I don't have it in my possession. Do you think its real or fake???


----------



## dijkstra (Jul 30, 2018)

looks real


----------



## rolexbrand (Sep 23, 2018)

This Hublot looks Real


----------



## StufflerMike (Mar 23, 2010)

Thank you for answering a question posted in May 2018. Hope it will help the OP to make a decision.



rolexbrand said:


> This Hublot looks Real


----------



## wjhoffmann (Aug 30, 2010)

Well I've got one as well. My parents cam across this watch while cleaning out a rental condo. The condo was leased to a professional base ball player, so it has the potential to be real, but I think it is fake because of the screw design. The pictures are horrible because my elderly parents have trouble figuring out how to take pictures with their i-phone. Any opinions appreciated.


----------



## murokello (Aug 3, 2012)

wjhoffmann said:


> Well I've got one as well. My parents cam across this watch while cleaning out a rental condo. The condo was leased to a professional base ball player, so it has the potential to be real, but I think it is fake because of the screw design. The pictures are horrible because my elderly parents have trouble figuring out how to take pictures with their i-phone. Any opinions appreciated.
> View attachment 13532401
> View attachment 13532403
> View attachment 13532405
> ...


Pure garbage.


----------



## Londongirl (Sep 30, 2018)

wjhoffmann said:


> Well I've got one as well. My parents cam across this watch while cleaning out a rental condo. The condo was leased to a professional base ball player, so it has the potential to be real, but I think it is fake because of the screw design.

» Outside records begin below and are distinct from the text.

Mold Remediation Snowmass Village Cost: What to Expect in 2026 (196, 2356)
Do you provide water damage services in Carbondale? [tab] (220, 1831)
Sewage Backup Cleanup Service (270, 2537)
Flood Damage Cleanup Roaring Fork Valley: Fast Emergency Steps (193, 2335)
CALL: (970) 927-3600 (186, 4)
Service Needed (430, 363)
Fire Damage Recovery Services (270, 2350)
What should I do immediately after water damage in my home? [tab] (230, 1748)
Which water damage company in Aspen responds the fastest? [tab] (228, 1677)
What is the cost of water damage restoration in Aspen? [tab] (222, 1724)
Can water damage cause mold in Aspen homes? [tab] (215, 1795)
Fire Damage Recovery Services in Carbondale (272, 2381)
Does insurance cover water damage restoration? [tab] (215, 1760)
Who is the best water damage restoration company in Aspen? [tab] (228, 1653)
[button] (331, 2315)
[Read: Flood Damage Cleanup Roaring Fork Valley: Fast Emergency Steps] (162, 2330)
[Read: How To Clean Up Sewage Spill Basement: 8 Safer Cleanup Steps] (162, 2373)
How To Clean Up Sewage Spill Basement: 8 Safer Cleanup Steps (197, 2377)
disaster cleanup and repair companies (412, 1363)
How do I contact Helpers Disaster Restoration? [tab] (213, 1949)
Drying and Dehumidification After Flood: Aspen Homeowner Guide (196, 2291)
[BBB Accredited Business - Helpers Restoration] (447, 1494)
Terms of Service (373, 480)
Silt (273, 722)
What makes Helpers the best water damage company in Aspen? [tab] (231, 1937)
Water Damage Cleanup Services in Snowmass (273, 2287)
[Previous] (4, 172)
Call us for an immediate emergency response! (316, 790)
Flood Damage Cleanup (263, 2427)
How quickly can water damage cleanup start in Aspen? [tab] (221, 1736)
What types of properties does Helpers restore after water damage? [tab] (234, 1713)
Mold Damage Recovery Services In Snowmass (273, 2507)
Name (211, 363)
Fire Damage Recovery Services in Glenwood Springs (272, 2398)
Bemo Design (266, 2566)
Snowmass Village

The pictures are horrible because my elderly parents have trouble figuring out how to take pictures with their i-phone. Any opinions appreciated.
> View attachment 13532401
> View attachment 13532403
> View attachment 13532405
> ...


I'm much more interested in why your parents hesitated in returning the watch to the tenant, irrespective of its value.


----------



## wjhoffmann (Aug 30, 2010)

Because the condo was completely trashed... Over $40K in damages. Have reached out to the individual several times, but no response.


Londongirl said:


> I'm much more interested in why your parents hesitated in returning the watch to the tenant, irrespective of its value.


----------



## jtf8751 (Oct 8, 2015)

Looks real, but hublot.is one of the biggest fakes out there, be careful.


----------